In 2019, Chinese government documents leaked to the International Consortium of Investigative Journalists (ICIJ) found the network of high-security prison camps to be ‘brainwashing’ hundreds of thousands of Muslims. One such document was described by Nury Turkel of the Uyghur Human Rights Project as a ‘Nazi Playbook.’

Instructions included to: ‘promote repentance and confession’, ‘make remedial Mandarin studies the top priority’, increase discipline and punishment of behavioural violations’ and ‘never allow escapes’, contradicting repeated claims by Chinese government officials that the camps are voluntary training and education centres.

‘Copies of this document should be on the desk of policy makers and legislators around the world,’ said Turkel.

Picture Credit: Futurhit12

In September 2020, 321 organisations, including Human Rights Watch, signed an open letter condemning ‘China’s Human Rights Abuses’

In September 2020, an open letter was signed by 321 organisations across 60 countries urging the UN to ‘address China’s Human Rights Abuses against the Turkic Muslim minority.
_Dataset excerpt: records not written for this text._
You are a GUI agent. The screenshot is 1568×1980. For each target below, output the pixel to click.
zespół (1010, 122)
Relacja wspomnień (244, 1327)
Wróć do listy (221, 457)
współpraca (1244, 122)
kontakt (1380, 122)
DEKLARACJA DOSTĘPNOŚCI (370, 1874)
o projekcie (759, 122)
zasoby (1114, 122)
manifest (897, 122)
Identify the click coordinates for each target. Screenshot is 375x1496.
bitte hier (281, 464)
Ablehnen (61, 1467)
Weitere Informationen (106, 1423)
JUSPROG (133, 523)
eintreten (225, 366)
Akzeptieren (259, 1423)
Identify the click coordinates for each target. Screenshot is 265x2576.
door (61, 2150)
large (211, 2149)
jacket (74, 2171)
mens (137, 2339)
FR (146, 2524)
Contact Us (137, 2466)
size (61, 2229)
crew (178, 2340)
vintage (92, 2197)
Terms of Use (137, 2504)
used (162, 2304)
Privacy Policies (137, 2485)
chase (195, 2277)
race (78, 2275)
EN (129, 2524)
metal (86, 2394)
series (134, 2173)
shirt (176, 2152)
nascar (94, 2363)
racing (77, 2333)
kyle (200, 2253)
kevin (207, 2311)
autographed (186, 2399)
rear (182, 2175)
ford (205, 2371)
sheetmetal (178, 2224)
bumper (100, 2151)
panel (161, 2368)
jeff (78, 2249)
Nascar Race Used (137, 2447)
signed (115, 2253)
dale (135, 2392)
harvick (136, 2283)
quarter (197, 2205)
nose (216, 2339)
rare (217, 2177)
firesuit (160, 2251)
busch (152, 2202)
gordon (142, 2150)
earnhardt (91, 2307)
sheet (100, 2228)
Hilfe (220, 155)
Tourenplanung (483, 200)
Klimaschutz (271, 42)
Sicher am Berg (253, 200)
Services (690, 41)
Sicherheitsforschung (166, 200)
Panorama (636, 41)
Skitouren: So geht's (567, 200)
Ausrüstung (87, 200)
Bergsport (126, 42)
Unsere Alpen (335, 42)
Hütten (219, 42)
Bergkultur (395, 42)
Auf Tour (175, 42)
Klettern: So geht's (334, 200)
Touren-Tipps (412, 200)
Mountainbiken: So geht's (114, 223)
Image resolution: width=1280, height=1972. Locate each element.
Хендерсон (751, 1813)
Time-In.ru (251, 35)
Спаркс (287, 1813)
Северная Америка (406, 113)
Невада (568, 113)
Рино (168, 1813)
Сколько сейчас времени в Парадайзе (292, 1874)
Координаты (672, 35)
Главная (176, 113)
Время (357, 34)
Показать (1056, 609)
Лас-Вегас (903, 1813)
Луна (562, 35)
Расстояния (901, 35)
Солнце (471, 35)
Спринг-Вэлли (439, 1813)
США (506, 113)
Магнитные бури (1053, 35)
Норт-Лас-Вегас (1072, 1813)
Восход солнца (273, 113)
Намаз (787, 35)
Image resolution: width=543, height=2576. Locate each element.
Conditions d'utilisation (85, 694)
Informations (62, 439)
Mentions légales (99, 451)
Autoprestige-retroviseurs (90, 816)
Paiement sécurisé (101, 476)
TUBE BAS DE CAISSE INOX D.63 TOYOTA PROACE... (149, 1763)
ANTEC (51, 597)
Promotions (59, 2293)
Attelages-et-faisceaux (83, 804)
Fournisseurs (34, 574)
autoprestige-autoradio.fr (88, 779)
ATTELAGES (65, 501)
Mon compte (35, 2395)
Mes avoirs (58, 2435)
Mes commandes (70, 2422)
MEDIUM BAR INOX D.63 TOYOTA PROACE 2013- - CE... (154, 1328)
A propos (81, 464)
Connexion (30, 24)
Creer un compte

Joshua Rosenzweig of Amnesty International said at the time ‘without decisive action now, things will only get worse.’

In September last year, 100 new detention camps were revealed by the Australian Strategic Policy Institute, an increase of 40% from prior estimates. It alleged at the time that there were 380 suspected camps in the Xinjiang region. 

There are over 12 millions Uyghurs, 11 million of whom are in the Xinjiang region. The majority are of Muslim Turkic ethnicity and have their own language. In the early 20th century, they declared independence, but shortly after the region was taken under control by communist China. Xinjiang is designated as an autonomous region within China, but activists say that policies of central government have retrenched the rights of Uyghurs, religiously and culturally. The Save Uighur campaign claims a -58% change in the Muslim population since 1955 and further lists forced communist ‘guests’ living in Uighur homes as ‘government informants’ and inter-household spying, with Uighur householders ‘divided into groups of 10 to spy on one another.